As is often the case with so called supergroups, the notoriety of the musicians can often distract from the music, fortunately however, Divine Fits have both the musical chops and the tunes to ensure that this is not the case. With only the single album to perform there were no surprises in the set list, but the band managed to give the material a sense of urgency and excitement beyond the recorded arrangements.
“Flaggin a Ride” and “What Gets You Alone” were early highlights but did not get nearly the audience reaction that was afforded to “Would That Not Be Nice”, the latter’s instantly recognisable drum beat and heavy bass line providing an effective juxtaposition with Fischel’s atmospheric synth and backing vocal parts. Lead single “My Love is Real” was a testament to what a captivating performer Boeckner is; he exhibited an incredible amount of energy, writhing about whilst never missing a note.

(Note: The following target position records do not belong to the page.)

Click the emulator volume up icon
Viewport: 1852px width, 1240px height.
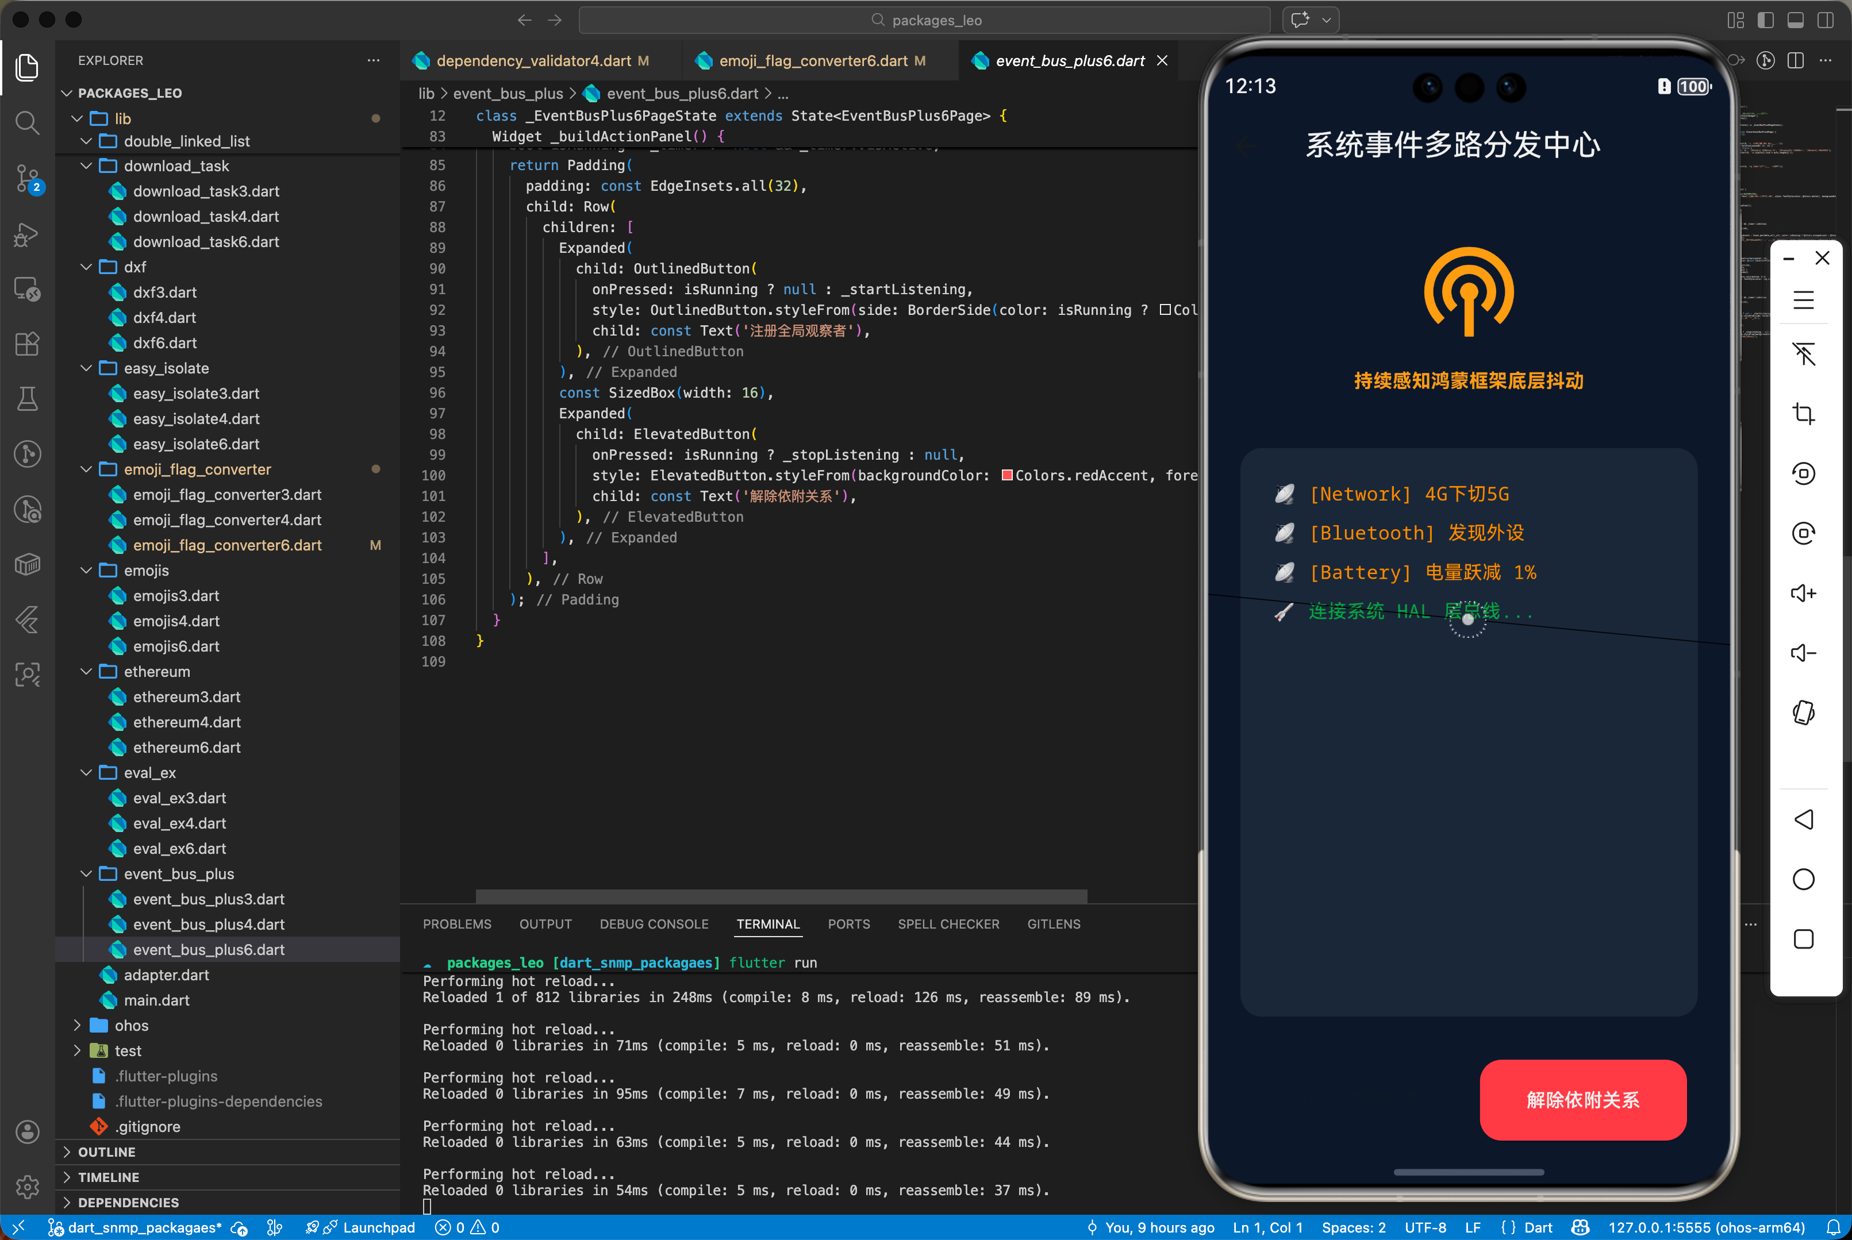(1803, 593)
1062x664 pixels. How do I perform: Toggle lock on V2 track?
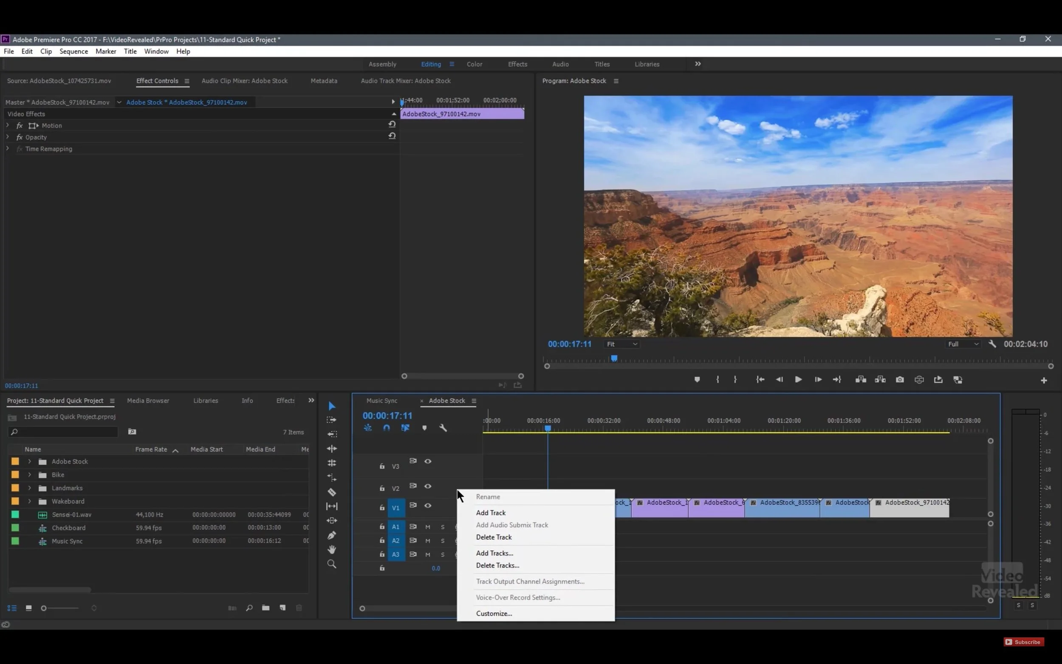(x=382, y=488)
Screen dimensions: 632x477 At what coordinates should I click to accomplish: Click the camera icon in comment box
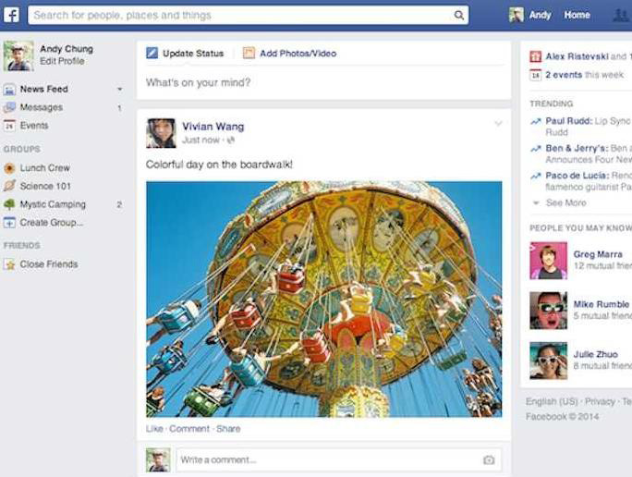point(489,459)
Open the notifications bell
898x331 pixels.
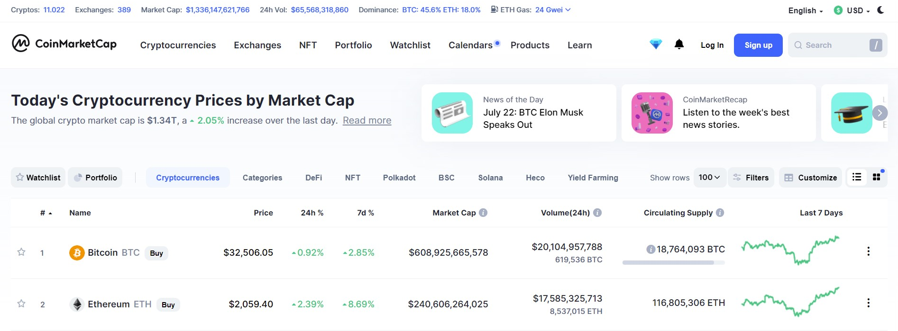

The almost obligatory local references to Triple J, “cashed up bogans” and Melbourne/Sydney rivalry seemed genuine and the band seemed to be enjoying the experience of touring this new project to the other side of the world and being so well received. Whilst Boeckner handled the majority of the lead vocals and the spotlight due to his energetic onstage persona, Daniel seemed content to play sideman, watching his bandmates jump around during an exciting (if a little Killers-esque) rendition of “For Your Heart” with a smile on his face.
Returning for an encore of a remarkably different, almost bluesy version of The Rolling Stones’ “Sway”, the band ended their set with another cover, Rowland S. Howard’s classic “Shivers”, which was stripped back to just bass, drums and Daniel’s vocal for almost its first half, allowing the desperation of the lyric ample space to breath until ending a wash of guitar delay. Many bands have attempted to cover that song but very few have managed to pull it off as well as Divine Fits, and it was a fitting conclusion to a concise (twelve songs) but impressive set.
Let’s hope these guys see fit to keep this band alive so we can see them return to our shores with even more material to offer.